As I’m sure most people are aware of, computers talk in binary. That is, they only really use 1′s and 0′s to communicate, calculate and let you read the newspaper. Binary is a very primitive and silly way to count, but computers are rather stupid, and only really understand two words: **yes **and **no**, which makes binary a good way to communicate with them. Now you might think I’m over-simplifying this just to make a point, but it really is this simple. Computers only communicate with **YES **and **NO**. On and off. 1 and 0.

*That’s all fine and dandy*, you say, *but it really doesn’t explain how I am able to play absurdly good-looking games over the Internet!* No, it doesn’t. But it’s a good start. So let’s not move on too fast. Like I just mentioned 1 and 0 can be seen as yes and no. But making up big numbers, images etc of just yes and no doesn’t really seem plausible. Which it isn’t. But it also is.

This is an attempt to explain binary in a relatively simple and relaxed way. I know some of you will cringe at the simplifications, but please leave your anal tendencies at home and enjoy the ride instead.

Creating simple numbers with binary ones

So let’s start with numbers.

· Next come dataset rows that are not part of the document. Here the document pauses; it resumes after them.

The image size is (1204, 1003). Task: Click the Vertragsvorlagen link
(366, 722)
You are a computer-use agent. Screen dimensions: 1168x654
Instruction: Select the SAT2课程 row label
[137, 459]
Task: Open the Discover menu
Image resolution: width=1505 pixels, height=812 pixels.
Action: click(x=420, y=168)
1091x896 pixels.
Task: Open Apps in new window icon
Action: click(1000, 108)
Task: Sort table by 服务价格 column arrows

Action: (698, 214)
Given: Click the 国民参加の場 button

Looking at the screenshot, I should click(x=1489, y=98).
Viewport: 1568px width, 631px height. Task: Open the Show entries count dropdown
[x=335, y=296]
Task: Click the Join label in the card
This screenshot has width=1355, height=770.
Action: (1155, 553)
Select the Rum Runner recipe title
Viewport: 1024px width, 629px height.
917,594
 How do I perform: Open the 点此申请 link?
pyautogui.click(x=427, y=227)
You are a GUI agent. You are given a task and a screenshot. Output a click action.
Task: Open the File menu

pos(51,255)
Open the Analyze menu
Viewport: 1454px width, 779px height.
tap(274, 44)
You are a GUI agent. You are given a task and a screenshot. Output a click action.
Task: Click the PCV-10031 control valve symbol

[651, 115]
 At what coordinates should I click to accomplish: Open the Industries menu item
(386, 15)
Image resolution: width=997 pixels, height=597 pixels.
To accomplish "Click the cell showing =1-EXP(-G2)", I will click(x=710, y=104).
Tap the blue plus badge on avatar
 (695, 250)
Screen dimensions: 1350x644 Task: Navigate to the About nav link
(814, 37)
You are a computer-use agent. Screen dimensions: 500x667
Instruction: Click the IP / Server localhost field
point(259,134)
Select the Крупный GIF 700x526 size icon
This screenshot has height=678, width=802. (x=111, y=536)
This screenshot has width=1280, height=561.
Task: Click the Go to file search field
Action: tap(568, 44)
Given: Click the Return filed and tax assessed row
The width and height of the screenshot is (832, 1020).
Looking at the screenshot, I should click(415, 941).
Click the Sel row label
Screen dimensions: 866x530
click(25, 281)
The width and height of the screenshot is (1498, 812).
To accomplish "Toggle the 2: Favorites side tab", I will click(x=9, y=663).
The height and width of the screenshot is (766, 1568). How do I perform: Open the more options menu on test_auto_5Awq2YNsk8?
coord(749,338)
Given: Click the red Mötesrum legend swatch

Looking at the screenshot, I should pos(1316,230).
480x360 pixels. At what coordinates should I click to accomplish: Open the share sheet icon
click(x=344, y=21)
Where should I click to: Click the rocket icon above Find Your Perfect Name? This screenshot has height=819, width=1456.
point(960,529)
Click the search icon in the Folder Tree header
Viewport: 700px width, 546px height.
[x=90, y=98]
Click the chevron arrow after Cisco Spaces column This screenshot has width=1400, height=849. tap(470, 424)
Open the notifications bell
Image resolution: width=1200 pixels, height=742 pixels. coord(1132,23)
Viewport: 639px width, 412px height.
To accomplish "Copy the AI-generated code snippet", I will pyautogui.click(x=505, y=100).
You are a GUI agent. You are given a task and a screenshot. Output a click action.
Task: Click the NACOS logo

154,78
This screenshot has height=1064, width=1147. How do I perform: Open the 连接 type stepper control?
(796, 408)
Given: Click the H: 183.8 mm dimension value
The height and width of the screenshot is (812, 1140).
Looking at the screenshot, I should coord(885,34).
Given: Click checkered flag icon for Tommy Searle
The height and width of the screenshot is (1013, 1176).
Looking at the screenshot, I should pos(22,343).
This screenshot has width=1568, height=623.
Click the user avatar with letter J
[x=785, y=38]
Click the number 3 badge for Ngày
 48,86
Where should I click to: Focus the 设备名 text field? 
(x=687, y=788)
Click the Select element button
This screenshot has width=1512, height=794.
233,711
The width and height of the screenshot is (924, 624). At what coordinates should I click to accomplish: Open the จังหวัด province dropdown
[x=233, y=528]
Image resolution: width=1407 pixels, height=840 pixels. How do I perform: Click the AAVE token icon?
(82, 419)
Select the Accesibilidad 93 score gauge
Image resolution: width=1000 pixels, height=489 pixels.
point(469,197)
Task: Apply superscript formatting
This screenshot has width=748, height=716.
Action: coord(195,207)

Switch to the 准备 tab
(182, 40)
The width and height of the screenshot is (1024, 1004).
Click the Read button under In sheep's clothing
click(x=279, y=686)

Let’s say I tell the computer to add 9+9. How would I need to tell the computer this using just ones and zeros? Well, the binary system works in such a way that using just two low-value numbers we can create any actual value. This is done by assigning value to the **position** of the number, and not just the number itself. So that means that the first position in a binary number is worth 1, the second position is worth double this amount (2), the third is worth double the amount before that (4) and so on. Does this sound confusing? Let me illustrate it with a nice little picture:

Looking at the picture, we start at the right and count ourselves to the left. The first position has a value of 1. The second position has a value of 2. The third position has a value of 4. And so on up to the eighth position with a value of 128. Now what the 1′s and 0′s do is decide whether or not the value of its position should be added to the grand total, so if we go from right to left once more and add only the values of the ones, it might be something like:

- Should I add 1 to the total value? YES (1)

- Should I add 2 to the total value? YES (1)

- Should I add 4 to the total value? NO (0)

- Should I add 8 to the total value? YES (1)

- Should I add 16 to the total value? YES (1)

- Should I add 32 to the total value? NO (0)

- Should I add 64 to the total value? NO (0)

- Should I add 128 to the total value? YES (1)

This gives us a total value of 1 + 2 + 8 + 16 + 128 = 155.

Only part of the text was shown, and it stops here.